Routing
Routing defines page boundaries, data boundaries, and loading strategy. It is a major lever for performance and maintainability.
A baseline routing checklist
This checklist is intentionally boring. If you implement it well, most routing-related UX bugs disappear.
- Loading UI per route segment (skeletons, spinners only when necessary).
- Error boundaries per route segment with actionable recovery.
- Prefetch on intent (hover/viewport) rather than eager prefetch everywhere.
- Scroll restoration or explicit behavior on navigation.
Routes are boundaries (UI, data, errors)
A good route boundary answers: what data loads here, what can stream, what errors are handled here, and what UI should stay stable across navigation.
Once you treat routing as boundaries, decisions like “where to fetch” and “where to cache” stop being personal preference and become architecture.
- Keep shared chrome (nav, layout, sidebar) outside leaf routes so it does not remount.
- Put data loading as high as needed to avoid waterfalls, but no higher.
- Define error boundaries close to the failing unit so recovery is specific.
Loading strategy
Loading UI is not just decoration—it’s how you prevent “jank” and state loss from being perceived as bugs.
- Prefer skeletons that match final layout to reduce layout shift.
- Avoid global spinners for local loading; keep the rest of the page interactive.
- Decide whether to keep previous screen during navigation (optimistic) or reset immediately (strict).

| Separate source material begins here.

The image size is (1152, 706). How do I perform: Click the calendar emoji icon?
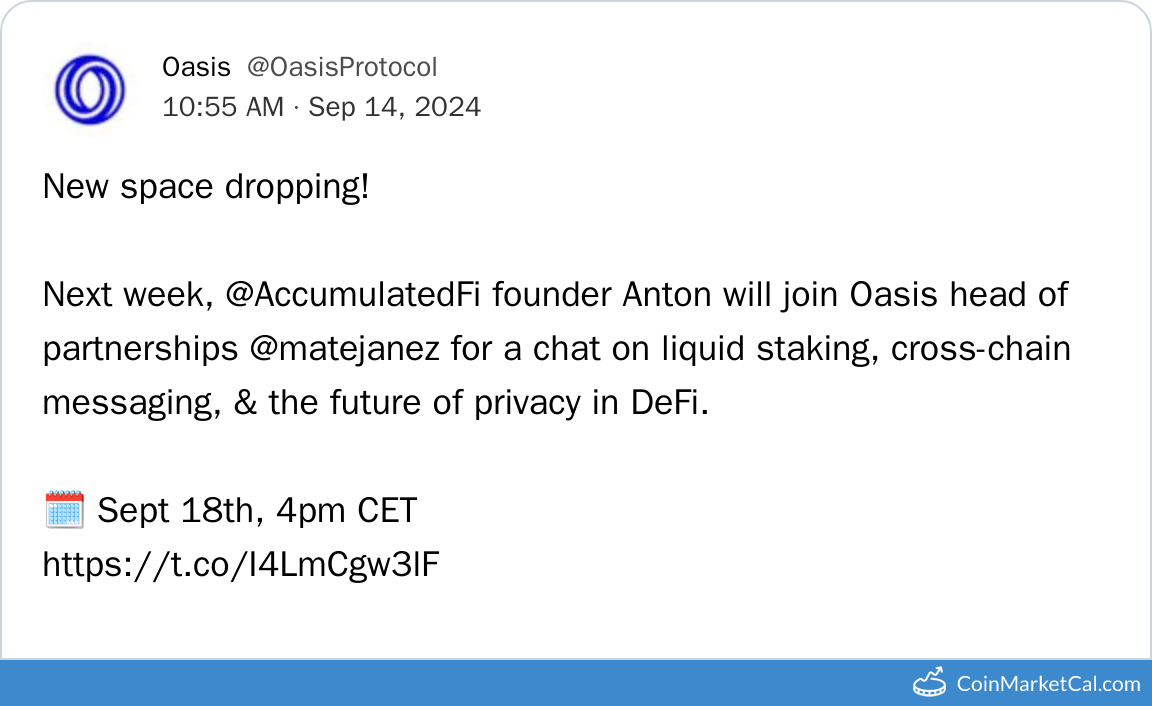(64, 511)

Scroll restoration (minimal pattern)
If your framework does not restore scroll automatically (or you have custom containers), you can store scroll positions by route key.
import { useEffect } from 'react';
export function useScrollRestoration(key: string) {
useEffect(() => {
const saved = sessionStorage.getItem(`scroll:${key}`);
if (saved) window.scrollTo({ top: Number(saved) });
const onScroll = () => {
sessionStorage.setItem(`scroll:${key}`, String(window.scrollY));
};
window.addEventListener('scroll', onScroll, { passive: true });
return () => window.removeEventListener('scroll', onScroll);
}, [key]);
}Avoid waterfalls
If multiple components fetch on mount, you often get waterfalls. Move fetching up to the route boundary or a shared data layer.
Common pitfalls
- State loss or flicker on navigation due to missing loading UI and error boundaries.
- Scattered fetching across components causing waterfalls and duplicate requests.
Example: stable URL state
Model view state in the URL when it should be shareable/bookmarkable.
import { useMemo } from 'react';
export function useQueryParam(searchParams: URLSearchParams, key: string) {
return useMemo(() => searchParams.get(key) ?? '', [searchParams, key]);
}Production checklist
- Every route has defined loading + error + empty states.
- Navigation preserves the right state (layout), and resets the right state (leaf).
- Scroll behavior is intentional: restored where expected, reset where expected.
- Prefetch is on intent, not everywhere; does not overload the network.